"La banlieue", ce concept brumeux auquel on associe une vision. Elle converge vers la fureur, la désespérance et l'indignation. Au niveau du son et de l'image, on est servi : les émeutes de 2005, les discours enflammés d'une partie de la classe politique ou les vidéos de bavures policières. C'est d'ailleurs de là que tout est parti pour le réalisateur Ladj Ly. En 2008, il filmait l'arrestation violente d'Abdoulaye Fofana par les forces de l'ordre. Une simple vidéo qui contribua à éclairer les citoyens sur une réalité souvent occultée par la sphère médiatique, et permettre la tenue d'un procès contre les agents responsables de ces actes de sauvagerie. C'est également le point de départ des Misérables.
La référence à Victor Hugo n'est évidemment pas anodine. Le célèbre romancier a effectivement une partie de son œuvre phare dans le quartier de Montfermeil (où se déroule le film du collectif Kourtrajmé). Mais le parallèle touche évidemment à son sujet même, les populations étant toutes aussi délaissées aujourd'hui qu'il y a 150 ans dans la prose de l'écrivain.
L'histoire du film écrit par Giordano Gederlini, Ladj Ly et Alexis Manenti trouve sa source dans le réel. Et son ambition est d'immerger le spectateur dans la situation inextricable dans laquelle habitants, jeunes et policiers se retrouvent coincés. Pour ceux qui s'attendaient à un parti pris en seront pour leur frais, la seule ligne tenue s'avère être celle du milieu. La meilleure position pour capter le quotidien des enfants, des gardiens de différents groupes, les rondes de police. Mais aussi le seul angle possible pour rendre compte de l'horreur quand les choses dérapent...
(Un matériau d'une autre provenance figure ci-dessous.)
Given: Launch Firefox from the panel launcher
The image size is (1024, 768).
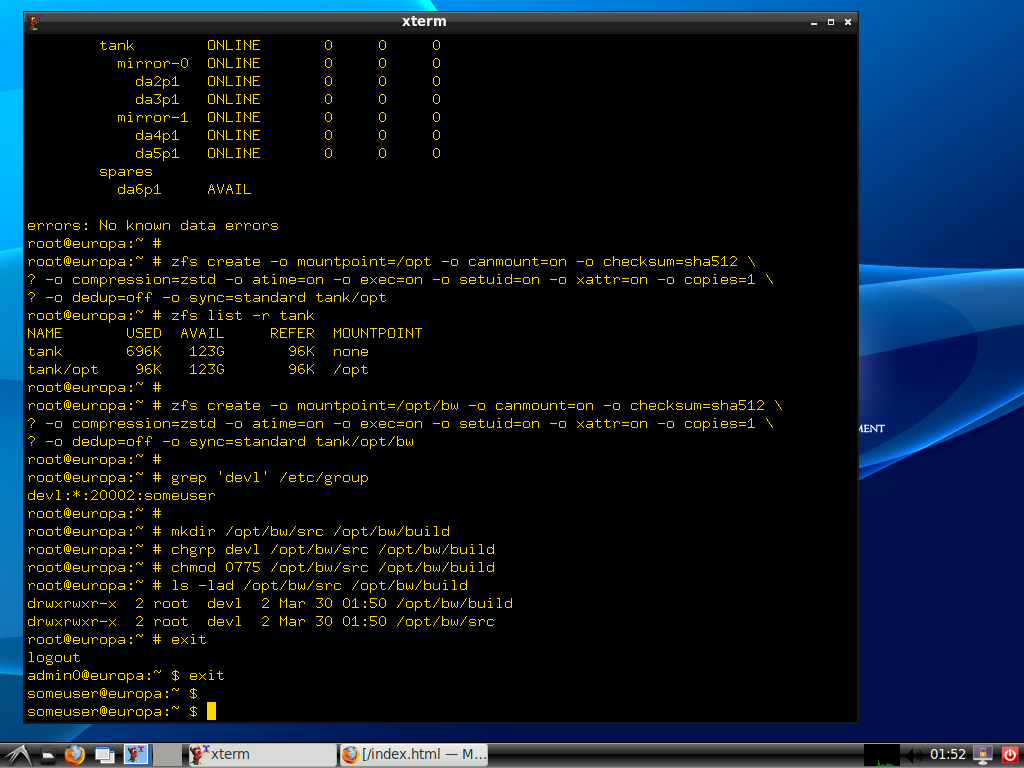Looking at the screenshot, I should 75,754.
Filmé à vif, avec une caméra à l'épaule nerveuse mais lisible, et agrémenté de sublimes plans au steadicam, Les Misérables atteint un degré d'immersion époustouflant, quelque part entre Training Day et le cinéma de Michael Mann. Une chose rendue également possible grâce à l'investissement grandiose des comédiens, tous prodigieux. Damien Bonnard, Alexis Manenti, Djebril Didier Zonga sont terrassants d'énergie et d'émotions. Impossible de ne pas parler du jeune Issa Perica qui crève l'écran, et je n'occulterai pas les prestations brillantes de Steve Tientcheu ou Almany Kanoute.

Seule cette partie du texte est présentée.